The Eight Ways Christians Have Been Taught to Approach the Bible:

  • You look for verses that inspire you. Upon finding such verses, you either highlight, memorize, meditate upon, or put them on your refrigerator door.
     
  • You look for verses that tell you what God has promised so that you can confess it in faith and thereby obligate the Lord to do what you want.
     
  • You look for verses that tell you what God commands you to do.
     
  • You look for verses that you can quote to scare the devil out of his wits or resist him in the hour of temptation.
     
  • You look for verses that will prove your particular doctrine so that you can slice-and-dice your theological sparring partner into biblical ribbons. (Because of the proof-texting method, a vast wasteland of Christianity behaves as if the mere citation of some random, decontextualized verse of Scripture ends all discussion on virtually any subject.)
     
  • You look for verses in the Bible to control and/or correct others.
     
  • You look for verses that "preach" well and make good sermon material. (This is an ongoing addiction for many who preach and teach.)
     
  • You sometimes close your eyes, flip open the Bible randomly, stick your finger on a page, read what the text says, and then take what you have read as a personal "word" from the Lord.

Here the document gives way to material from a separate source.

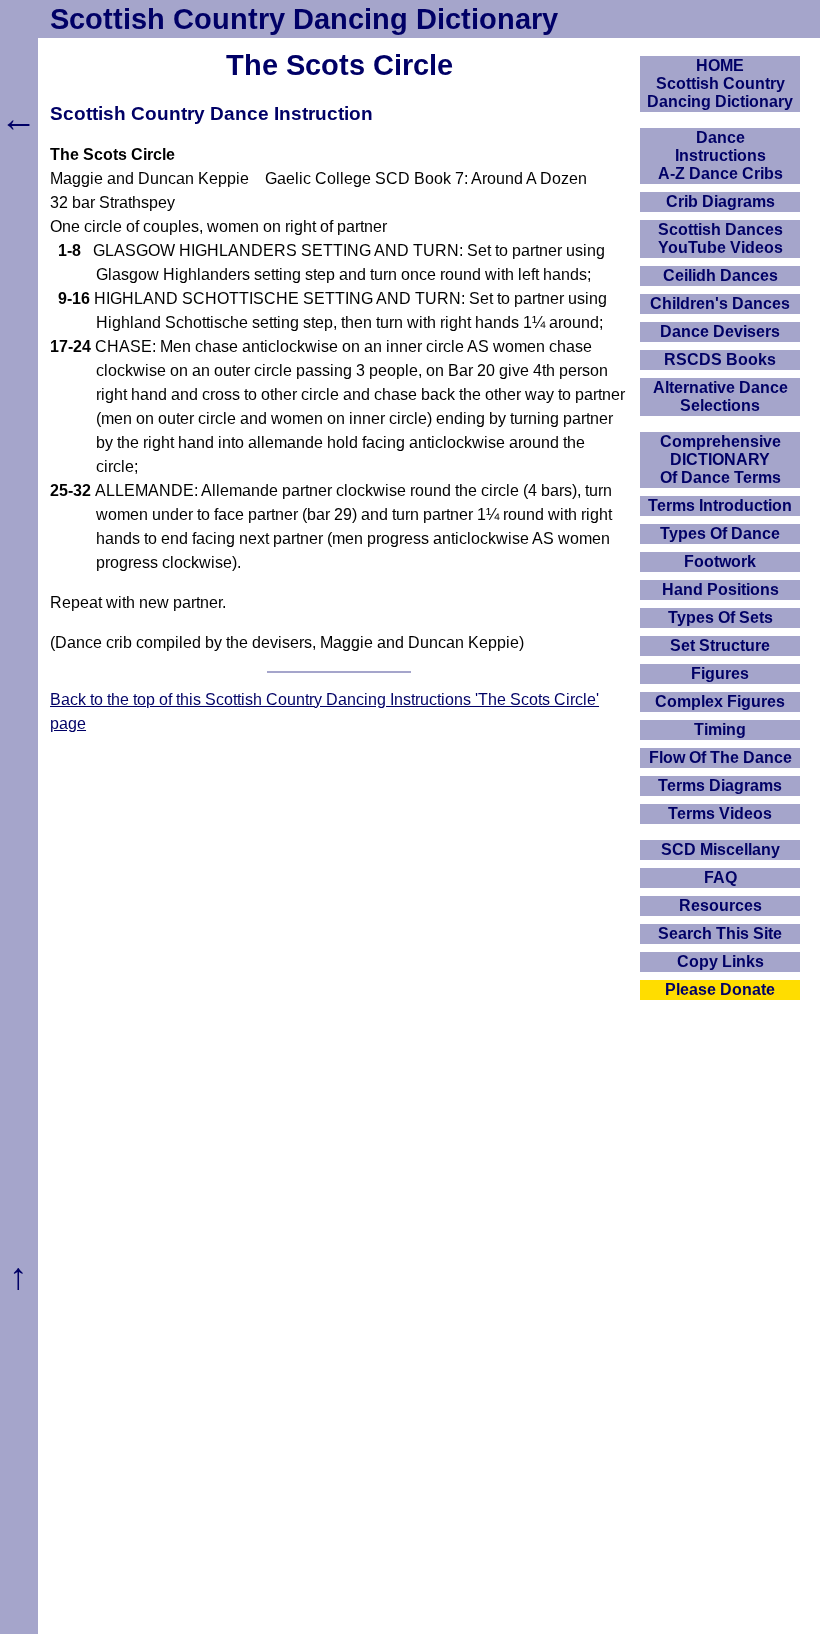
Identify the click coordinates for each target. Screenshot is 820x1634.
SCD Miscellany (720, 849)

The Seven Common Sense Principles of Scripture Interpretation:

  • Principle #1: To find truth, you must begin with a blank slate. We all have preconceived ideas. We have all been conditioned to see Scripture through a certain lens. When you have no theological system to defend, when you have no prior conclusions to which Scripture must be moulded, then, and only then, are you reading Scripture with a blank slate. If you were raised in a pagan society and had never read the Bible before, what would this verse or passage be communicating to you?
     
  • Principle #2: Start at the beginning of the New Testament, with the teachings of Jesus. "A disciple is not above his teacher" (Matt. 20:24). Our systems of theology tend to make Paul, the disciple, greater than Jesus, the Teacher. Jesus, and Jesus alone, is the author of Christianity—not Paul.
     
  • Principle #3: Give each verse its literal meaning. Give each sentence in Scripture its most natural, literal meaning. Forget what you think a verse says or means; how does it naturally read? If it reads differently than what you have been conditioned to believe about it, then your belief is incorrect and you must unlearn and relearn, reforming and conforming yourself to the truth of Scripture. Not to do so is disobedience and rebellion.
     
  • Principle #4: Consider every Scripture that relates, or could relate, to the subject. Are there any passages of Scripture that relate, or might relate, to the subject under consideration? Carefully compare contexts. If the context of one statement (verse) in one letter does not agree with the context of another statement (verse) in another letter, then they are not related in any way, shape, or form, even if they sound similar. To use them as if they were is proof text methodology (making Scripture say what you want it to say).
     
  • Principle #5: Reject any interpretation that would render some of the Scriptures void or unreasonable. When we write, we intend for everything to have meaning. We do not intend for some of our statements to be totally ignored. Neither do we intend for part of what we write to be interpreted in such a way as to totally nullify the other things we have written. The belief that Scripture is like this is utterly nonsensical. "Let the clear passages interpret the unclear," "Let the many interpret the few," and "Go to the root of the words" are systems that do not work. They render some of the Scriptures void or unreasonable, telling us to completely ignore them. Does Jesus want us to ignore statements He made, or to understand what they truly meant?
     
  • Principle #6: When Scripture is ambiguous, look at the "course of performance": how did the first several generations of Christians understand the Scripture. Since we cannot ask Paul or the Corinthians what 1 Corinthians means, we must look at their "course of performance" (their practices). We can find out how they interpreted Paul's letter by looking at their practices. Where do we get the evidence of their practices?
     
  • Principle #7: To determine the "course of performance," always go to the primary sources. When searching for the truth about any subject, you always go to the primary sources! These are the sources from which all other material is derived. Do not trust someone else's word for it, where they can selectively cite the original source, check it for yourself. Especially if ellipses are used. (You do not know if they are forcing the text to agree with them by cutting out key parts of it.)